Camacho declined to allow Skype testimony in the case.

“The technology available at the Rota courthouse makes Skype testimony unreliable at best, and the court is concerned that the case would not be able to proceed due to the technological difficulties unique to the Rota courthouse,” the judge said.

Camacho noted that although Manglona does not object to taking testimony via Skype, and had indicated an interest in questioning his witnesses via Skype, the issue is whether the Rota courthouse is equipped to allow uninterrupted, clear, and continuous testimony via Skype during a jury trial.

The jury trial of the 49-year-old Manglona will be held on Rota on June 26, 2017. The Office of the Attorney General had charged him with two counts of sexual abuse of a minor in the first degree and one count of disturbing the peace.
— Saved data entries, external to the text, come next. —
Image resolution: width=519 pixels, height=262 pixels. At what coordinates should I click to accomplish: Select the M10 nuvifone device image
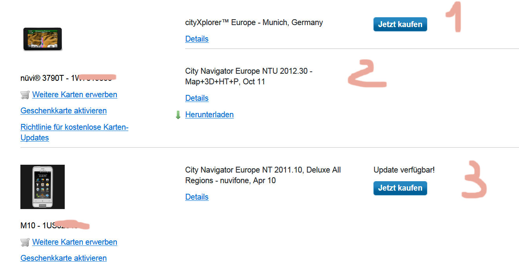42,187
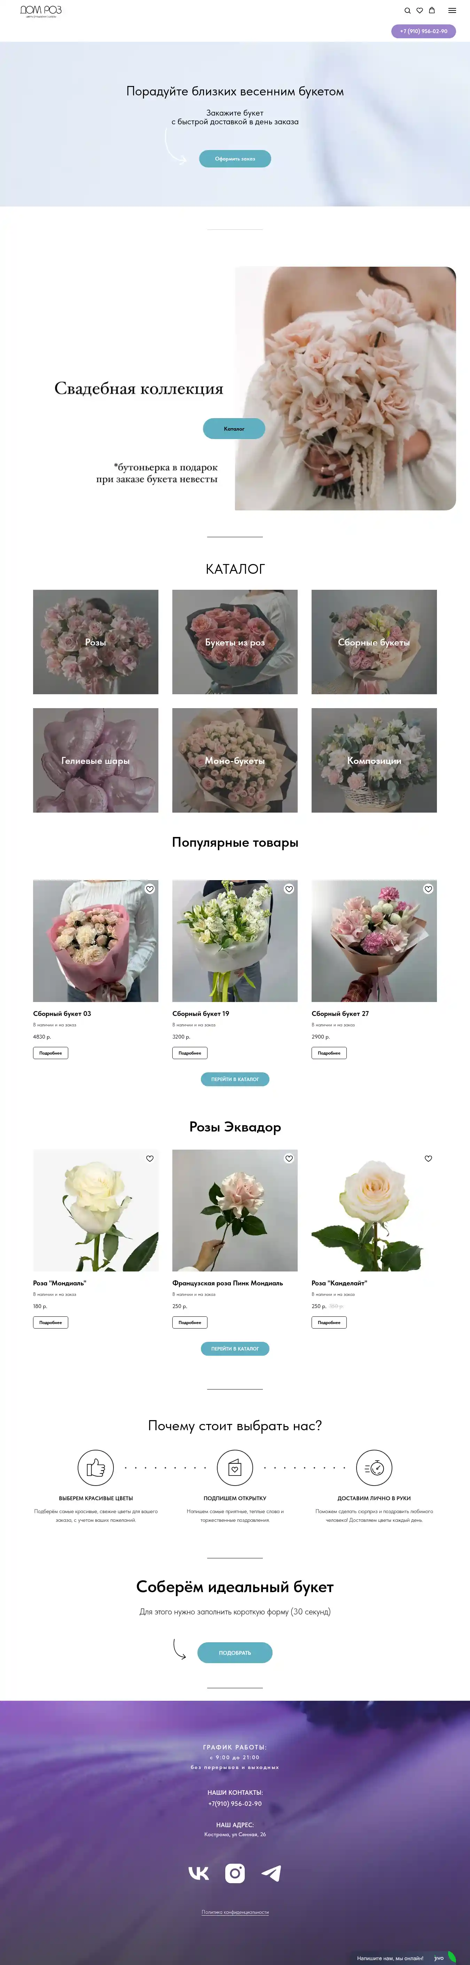Open the Французская роза Пинк Мондиаль photo
470x1965 pixels.
pos(235,1210)
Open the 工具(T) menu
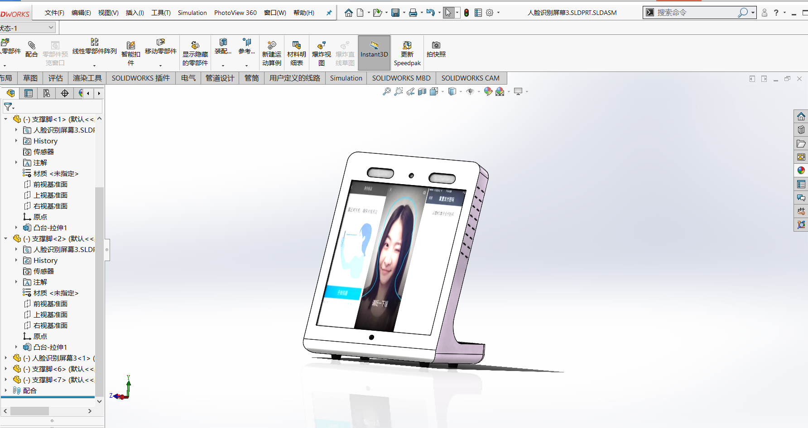This screenshot has width=808, height=428. [161, 13]
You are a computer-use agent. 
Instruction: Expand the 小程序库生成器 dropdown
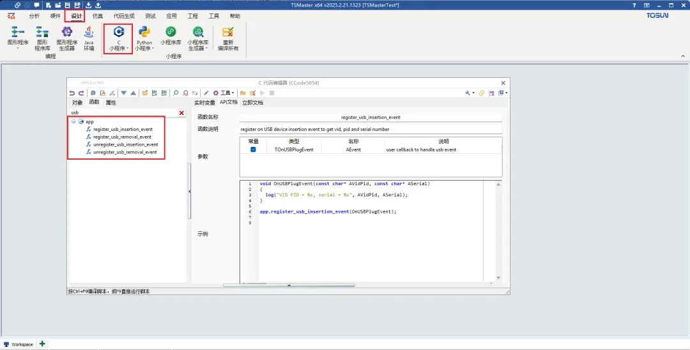[x=206, y=49]
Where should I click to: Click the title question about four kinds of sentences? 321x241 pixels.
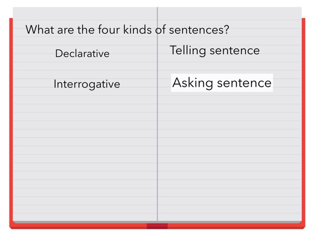point(127,30)
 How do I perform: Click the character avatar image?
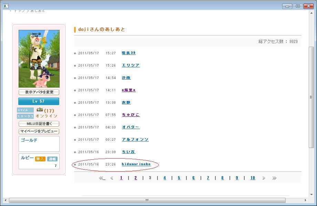[39, 59]
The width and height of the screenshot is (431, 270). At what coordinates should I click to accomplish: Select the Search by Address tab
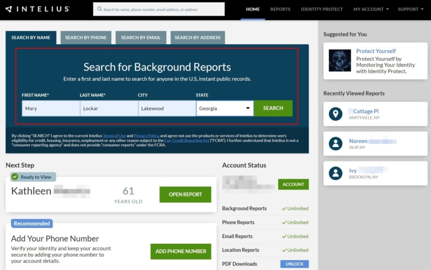pyautogui.click(x=198, y=38)
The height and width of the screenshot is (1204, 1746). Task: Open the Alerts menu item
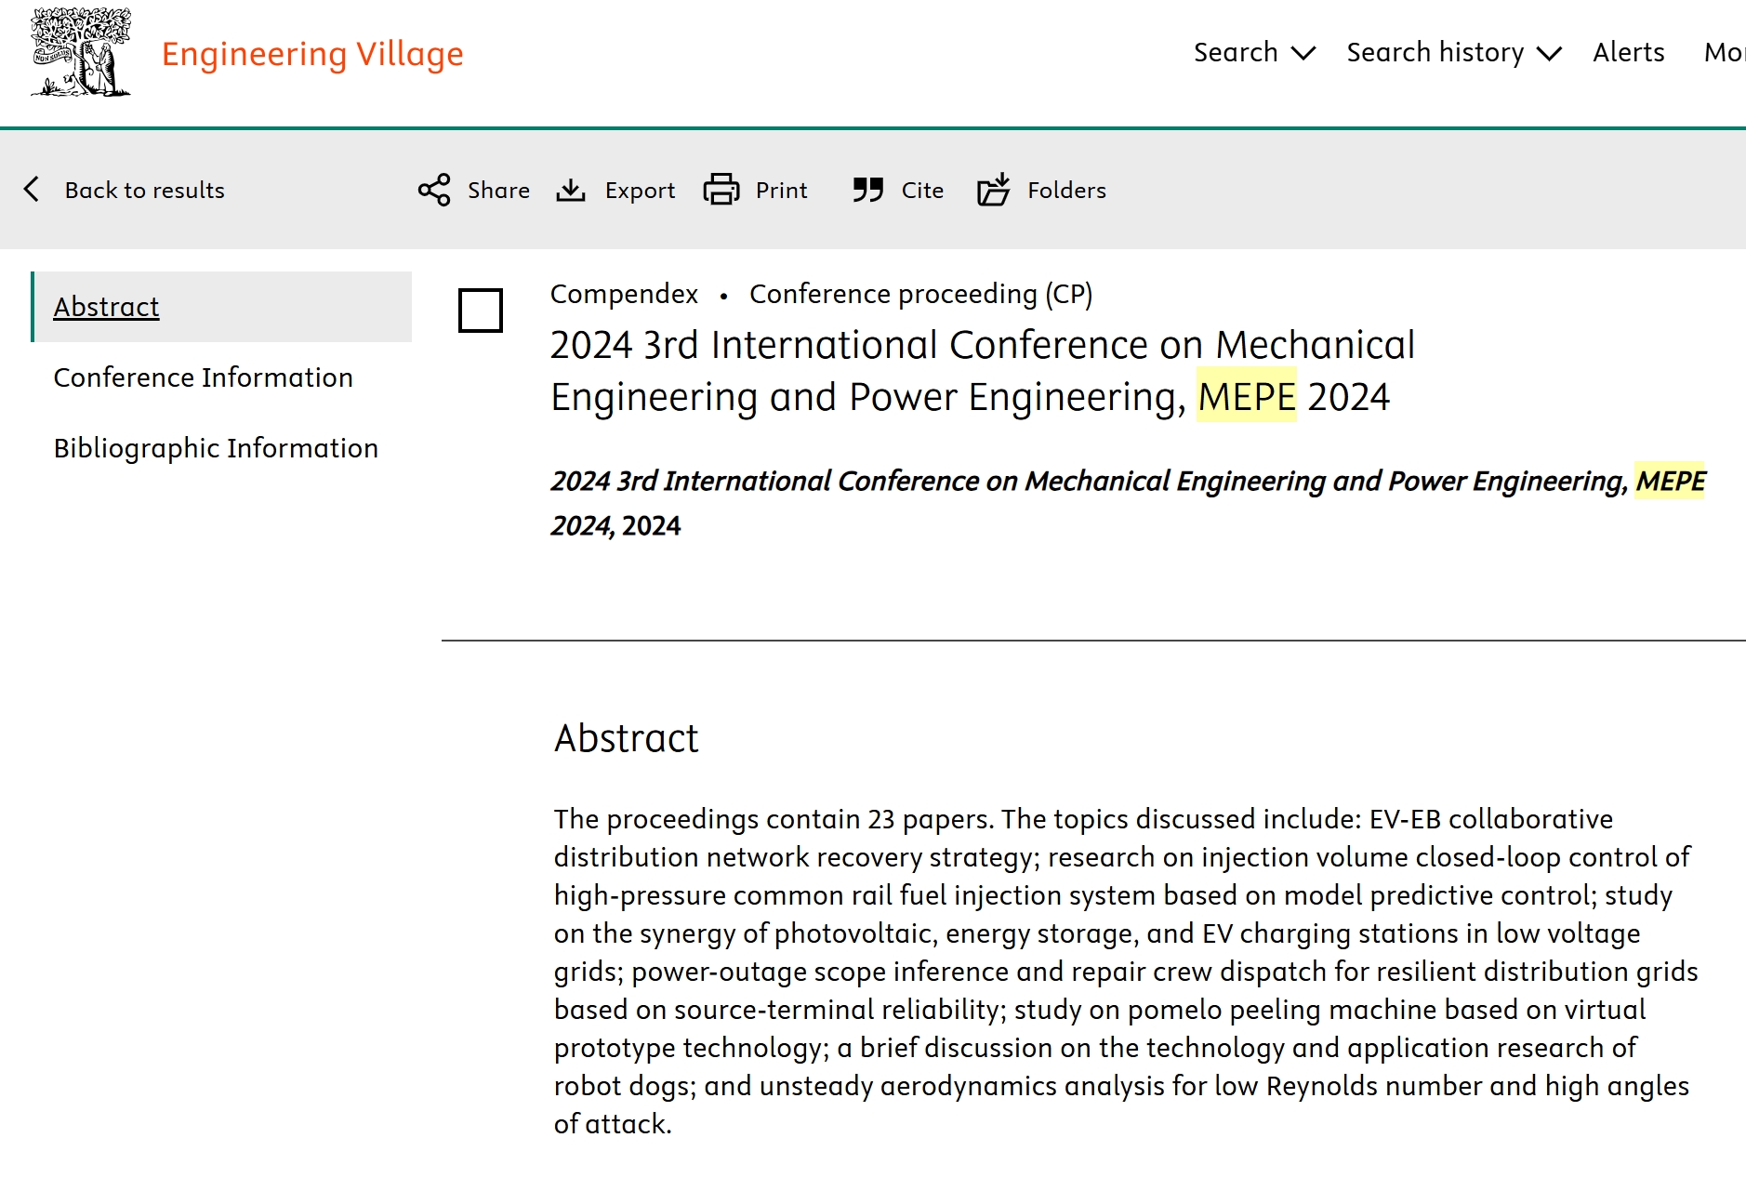coord(1628,53)
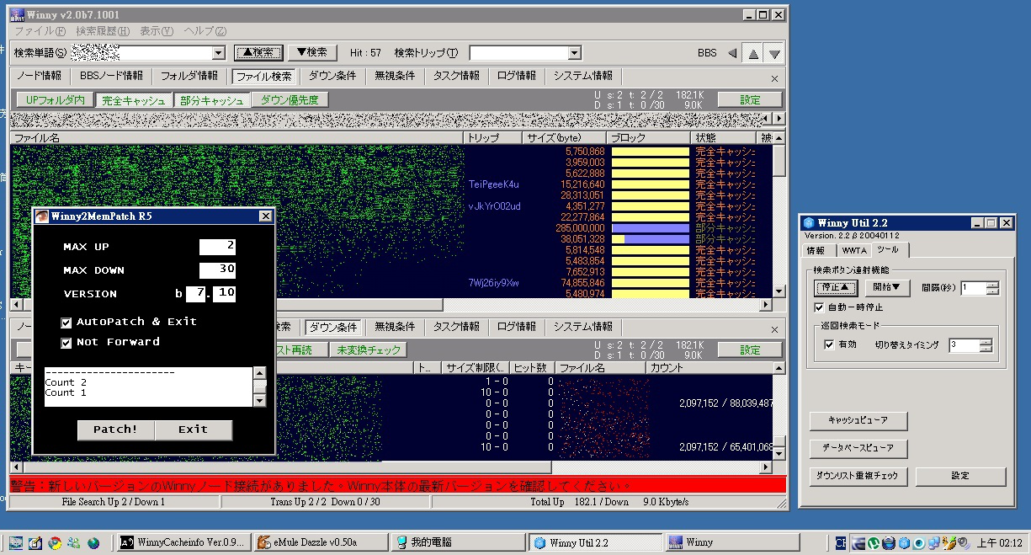Toggle the 自動一時停止 checkbox
1031x555 pixels.
[819, 307]
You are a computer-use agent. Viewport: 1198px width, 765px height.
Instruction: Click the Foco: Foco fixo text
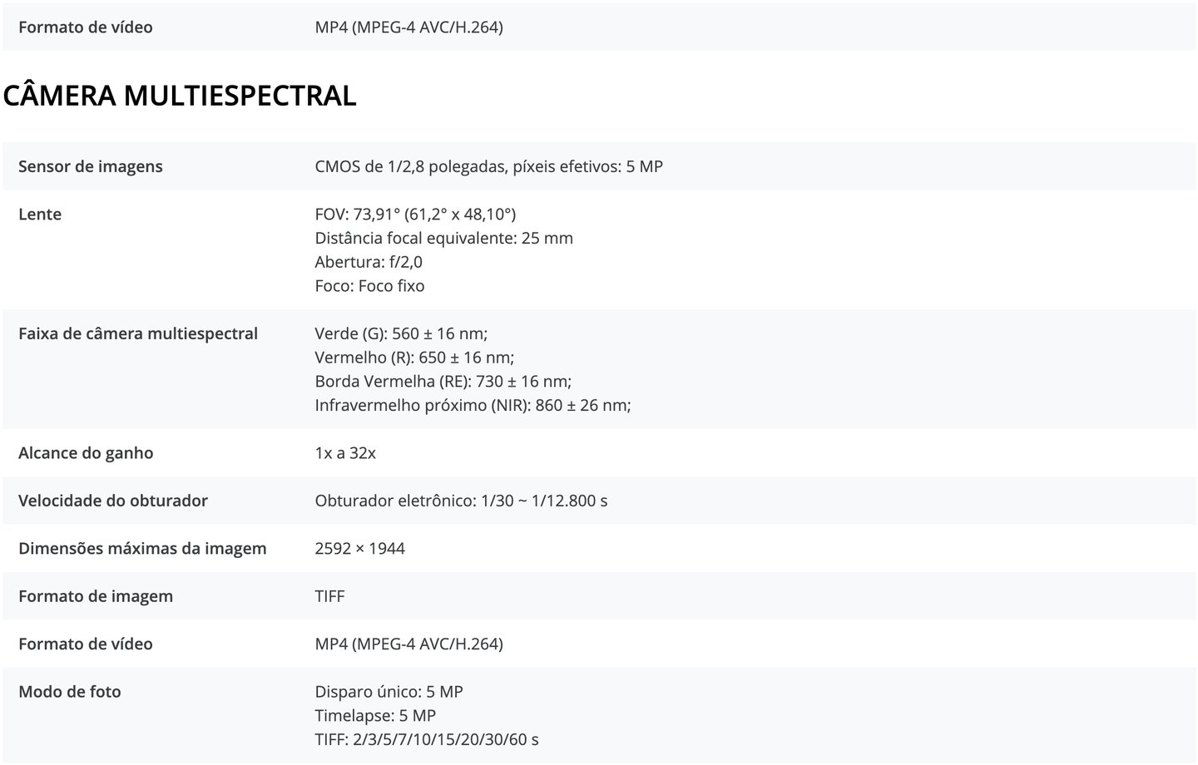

Assistant attorney general Teri Tenorio filed on Tuesday the motion to permit testimony via Skype, including an expert witness located on Guam. Defense counsel Brien Sers Nicholas did not oppose.

At the pre-trial conference on Tuesday, one of the court’s information technology personnel, John Demapan, had said the available technology and internet speed at the Rota courthouse would make taking testimony via Skype unreliable.

In denying the motion, Camacho said with unreliable Skype at the Rota courthouse, the jury will be waiting while the attorneys iron out the technical issues with Skype freezing or disconnecting.

Further, Camacho added, if Skype testimony proves to be completely unworkable, there are no alternative sources for speedy internet nor expedient methods of calling the witnesses live, other than flying witnesses to Rota.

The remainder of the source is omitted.